> _Exercises_:
1. Translate the sentence "Every turn appends two entries." from the text on conversation memory into Spanish.
2. From the text on conversation memory, list every situation it gives in which you will hit the context window limit.
3. Reproduce the part of the text on conversation memory from "If you add print(messages)" to "like in production.", without changes.

> _Text shown_:
***
Watching the list grow

Every turn appends two entries. After the three exchanges from the run above, our messages list looks like this:

[
    {"role": "user",      "content": "Hi there!"},
    {"role": "assistant", "content": "Hi there! How are you doing today? ..."},
    {"role": "user",      "content": "My name is Olga, what is your name?"},
    {"role": "assistant", "content": "Nice to meet you, Olga! My name is Claude. ..."},
    {"role": "user",      "content": "What is my name?"},
    {"role": "assistant", "content": "Your name is Olga! You just told me a moment ago. ..."},
]

If you add print(messages) at the top of the loop, you can watch this list grow as you talk. Notice that each assistant reply is appended as plain text, indistinguishable in shape from the user messages above it.

The context window is where memory ends

The model can read every message in the list, but only up to the moment it reaches the context window. Context windows vary from 100k to 1M tokens. A million tokens is roughly seven hundred and fifty thousand English words, which is about the length of a long novel, every single time you make a request.

You will hit this limit if you:

  • Paste large files into the conversation.
  • Run an agent that calls many tools and accumulates large tool results in the history.
  • Let a long-running agent talk to itself for hours or days.
  • Or do all three at once, which is what real agents look like in production.
***
Saved entries
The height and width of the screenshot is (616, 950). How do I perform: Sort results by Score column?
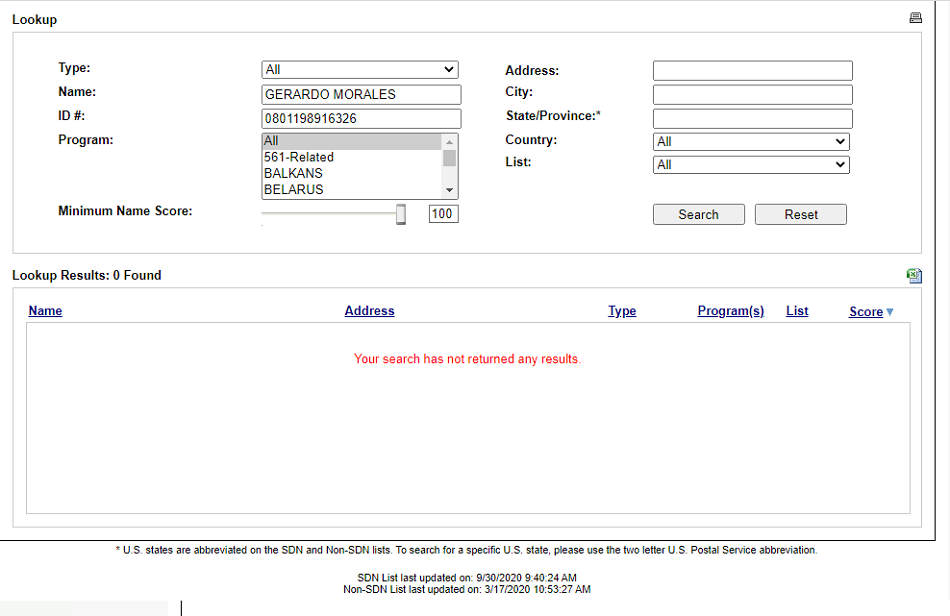866,312
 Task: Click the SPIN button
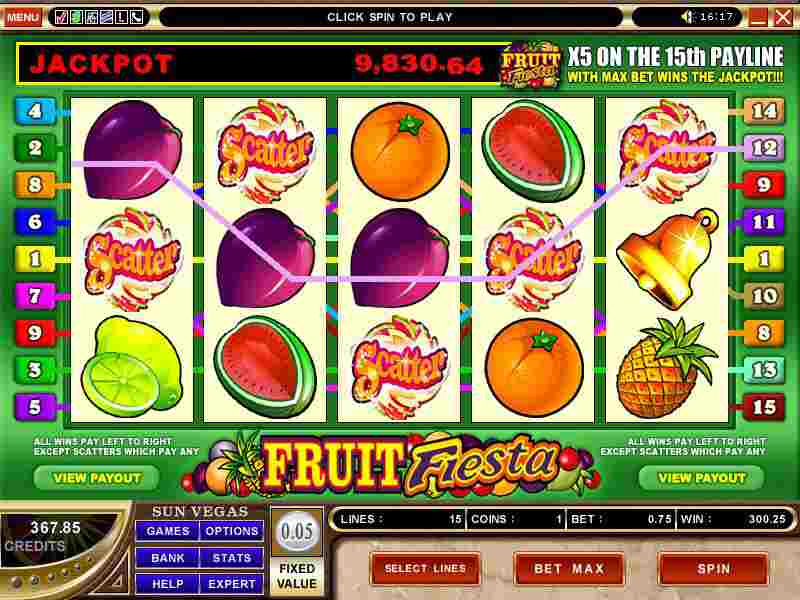713,568
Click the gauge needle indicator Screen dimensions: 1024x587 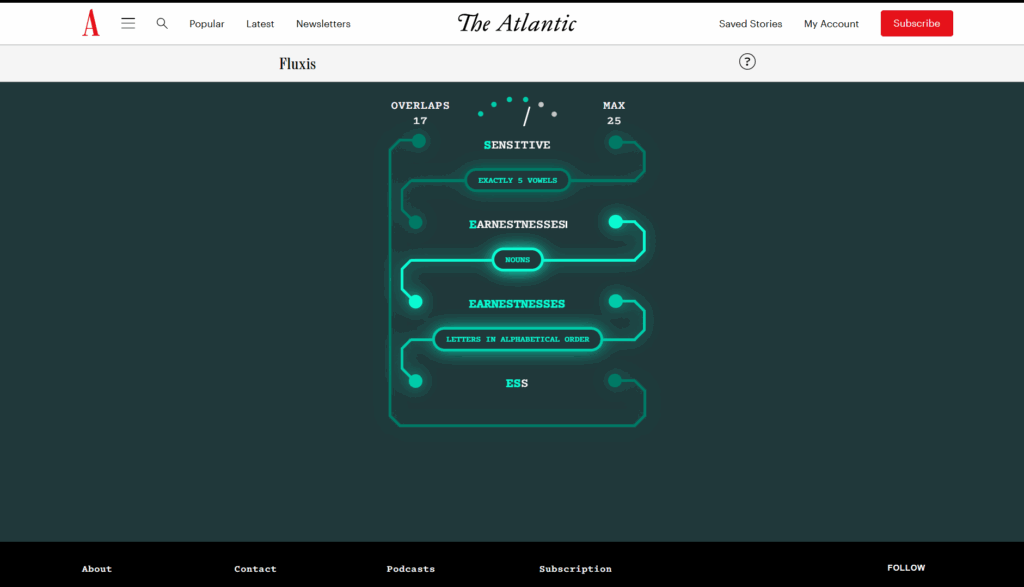(x=528, y=115)
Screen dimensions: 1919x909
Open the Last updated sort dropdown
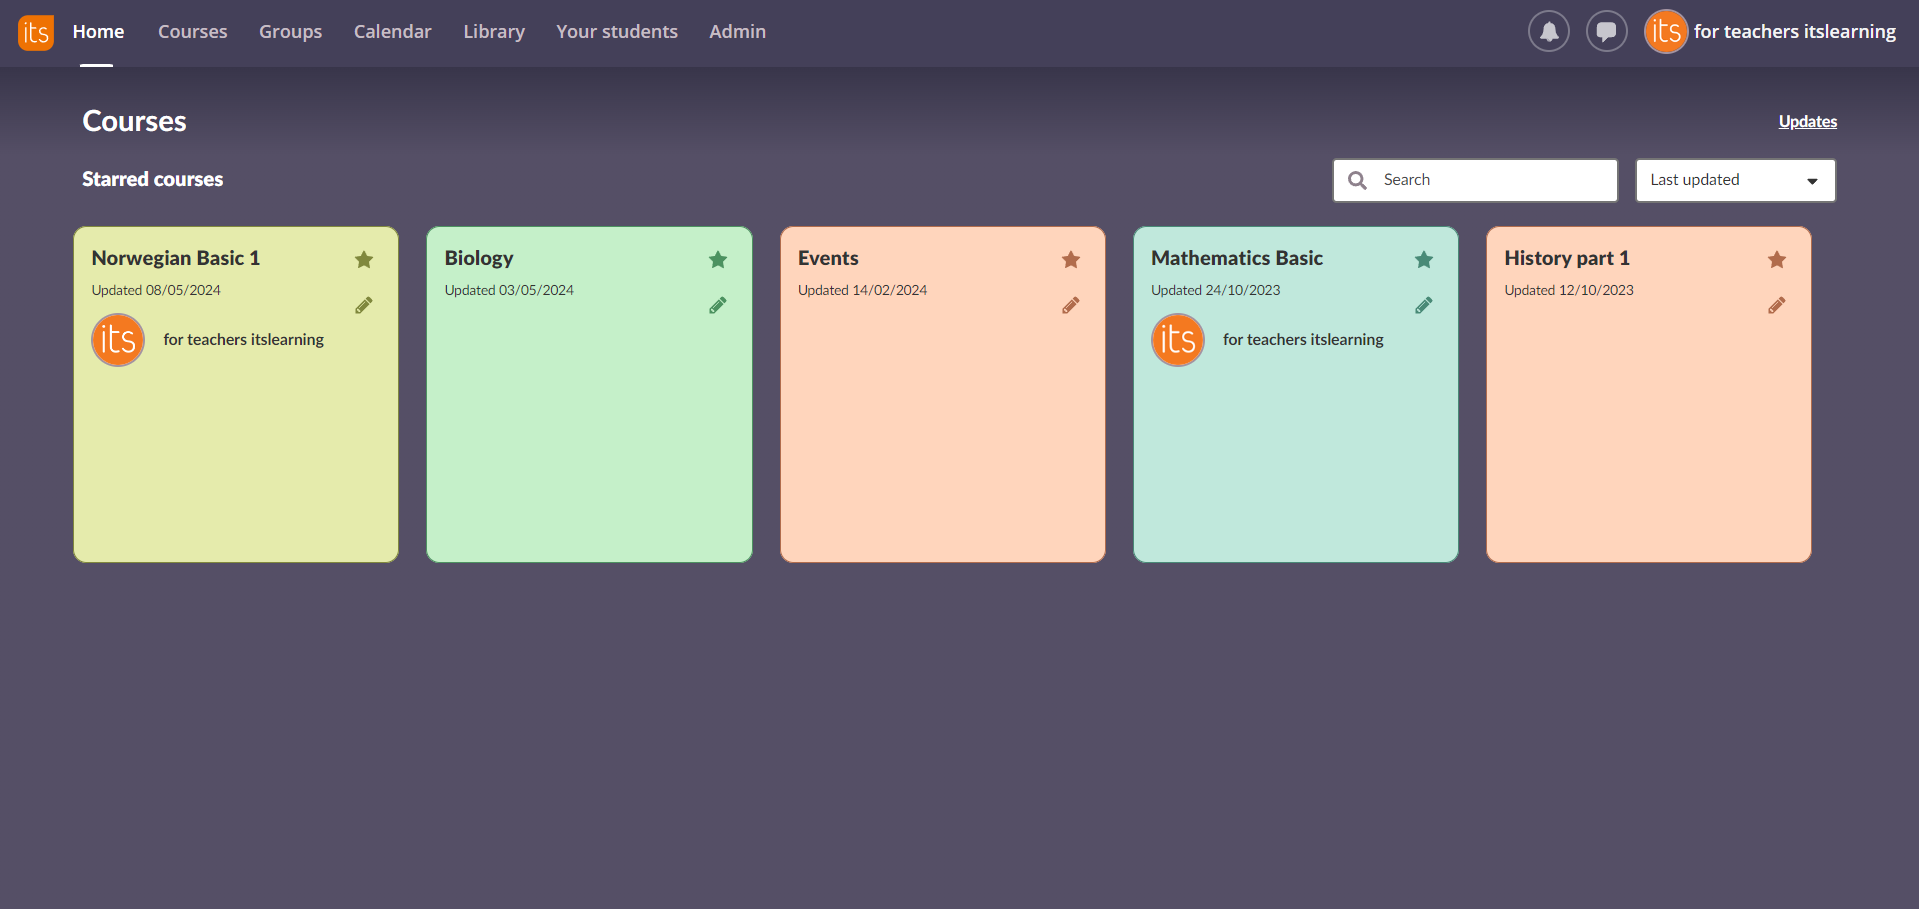pos(1734,180)
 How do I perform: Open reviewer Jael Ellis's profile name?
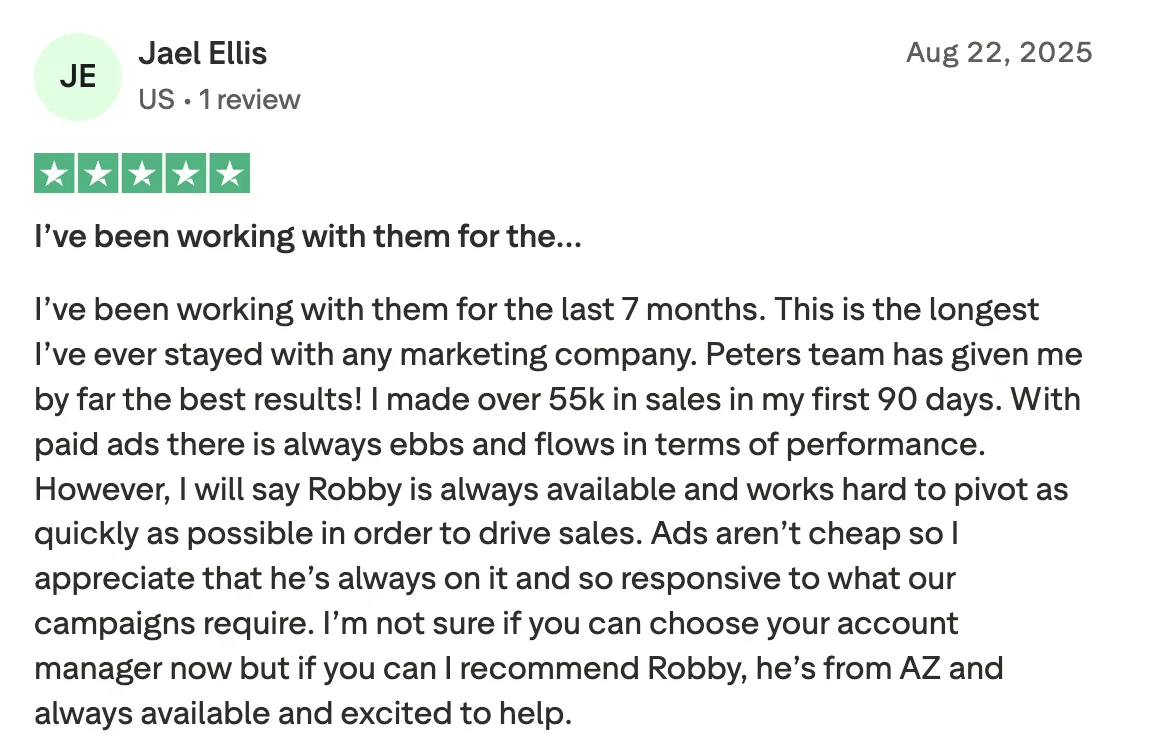coord(203,53)
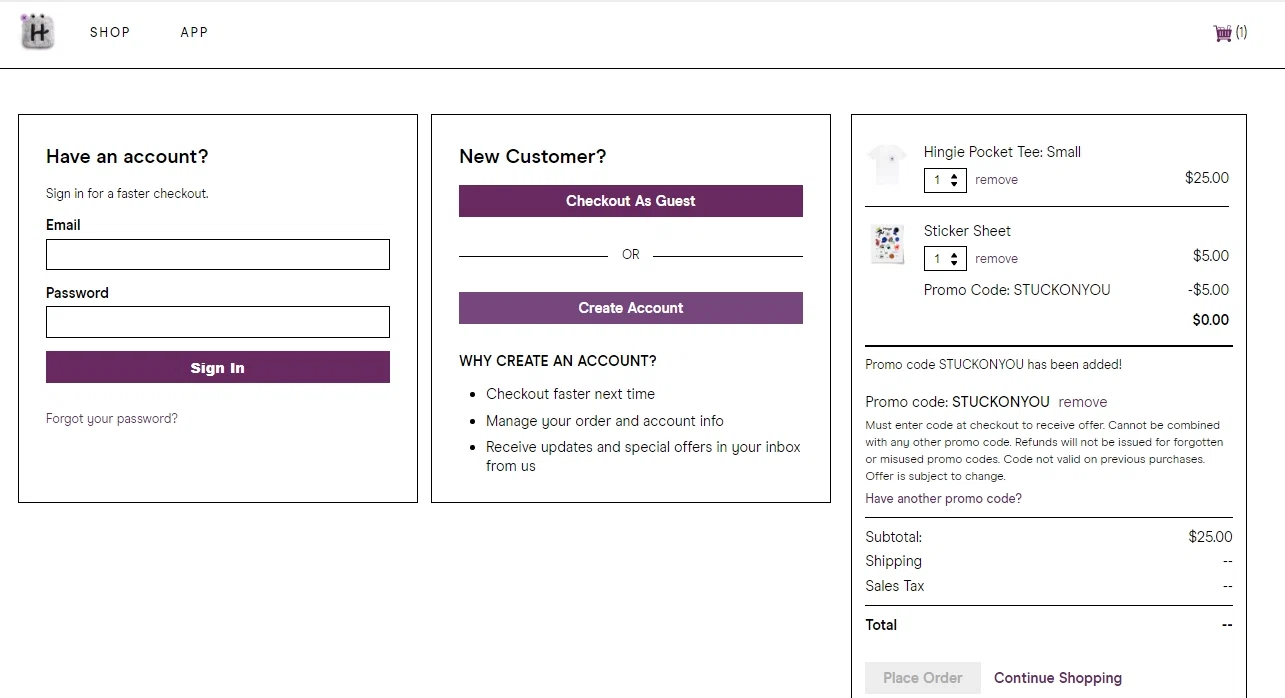Click the Sticker Sheet thumbnail
Screen dimensions: 1285x698
[887, 245]
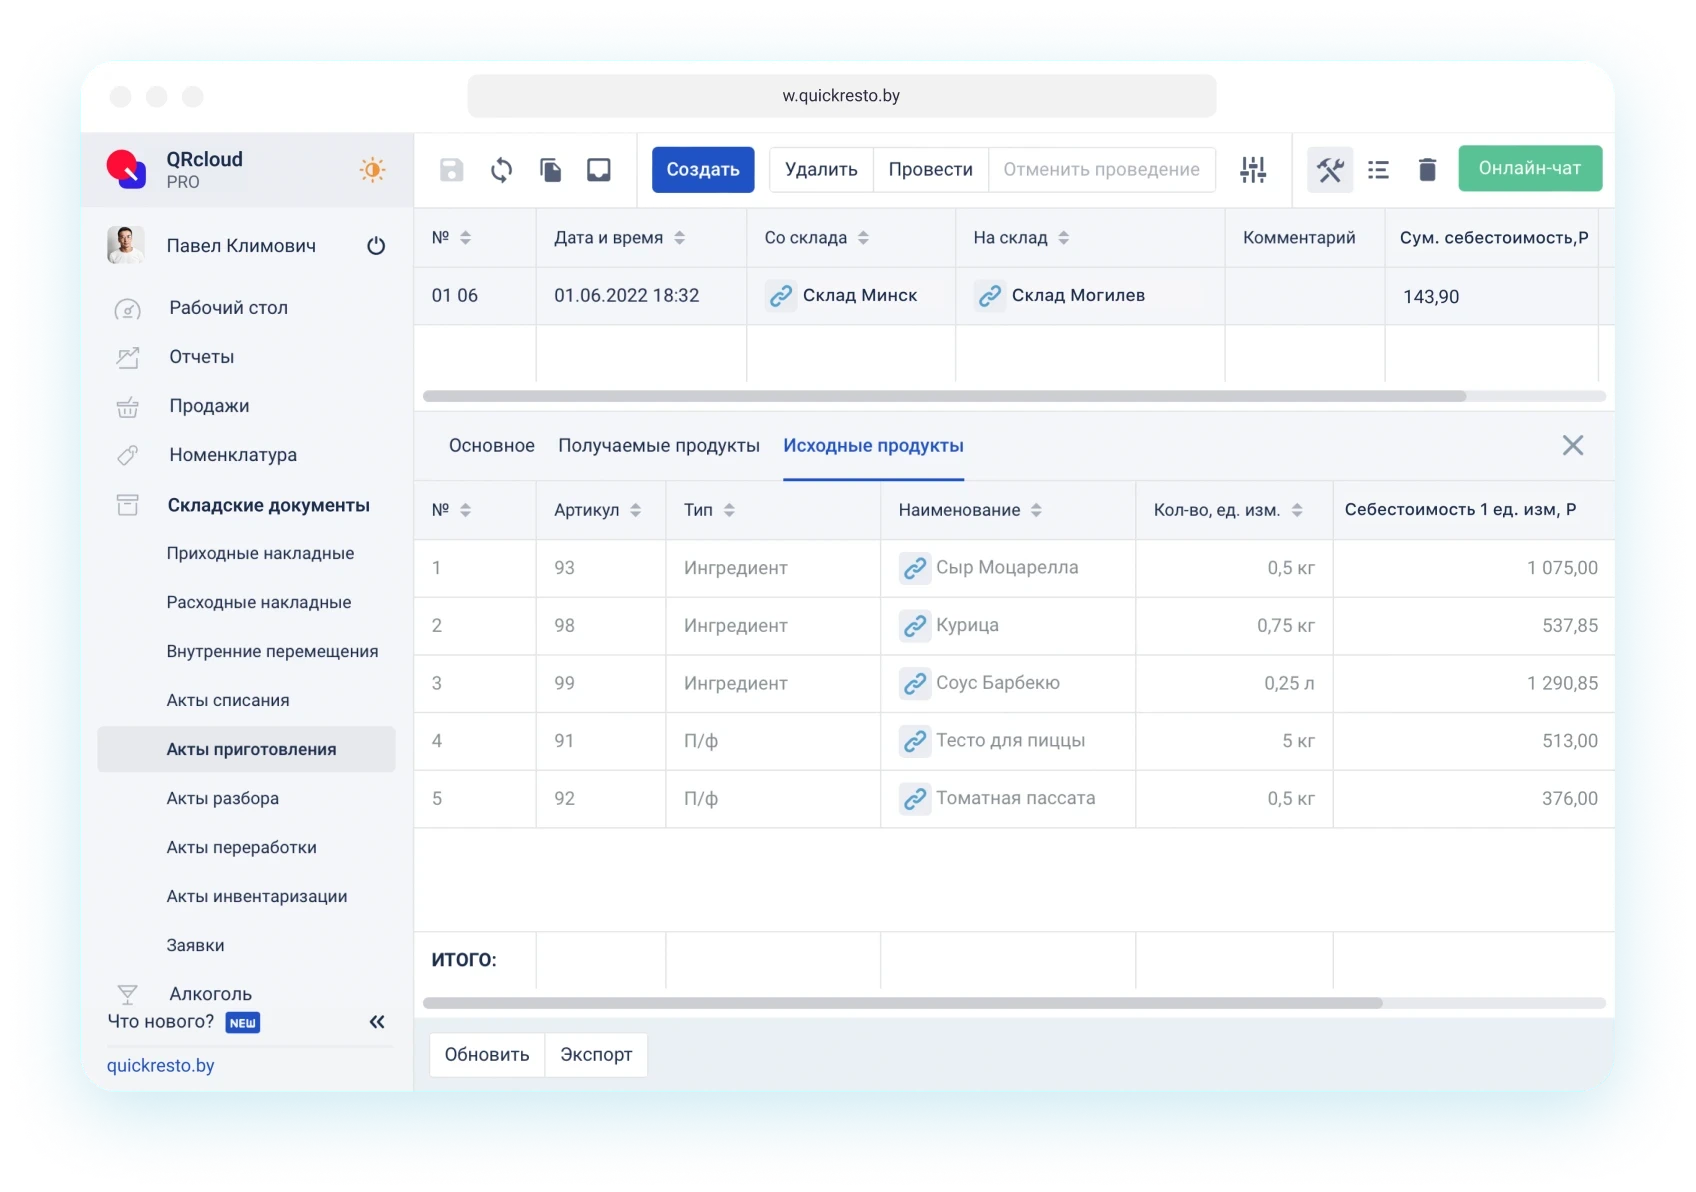Close the details panel with X

coord(1572,446)
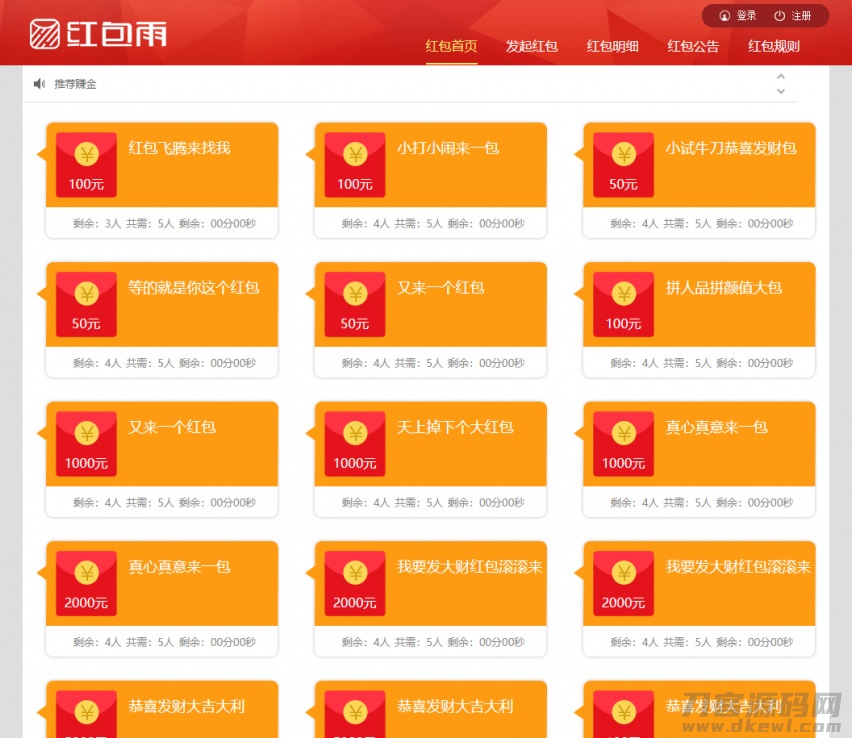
***
> _Results_:
1. Cada turno añade dos entradas.

2.
- Pasting large files into the conversation.
- Running an agent that calls many tools and accumulates large tool results in the history.
- Letting a long-running agent talk to itself for hours or days.
- Doing all three at once.

3.
If you add print(messages) at the top of the loop, you can watch this list grow as you talk. Notice that each assistant reply is appended as plain text, indistinguishable in shape from the user messages above it.

The context window is where memory ends

The model can read every message in the list, but only up to the moment it reaches the context window. Context windows vary from 100k to 1M tokens. A million tokens is roughly seven hundred and fifty thousand English words, which is about the length of a long novel, every single time you make a request.

You will hit this limit if you:

  • Paste large files into the conversation.
  • Run an agent that calls many tools and accumulates large tool results in the history.
  • Let a long-running agent talk to itself for hours or days.
  • Or do all three at once, which is what real agents look like in production.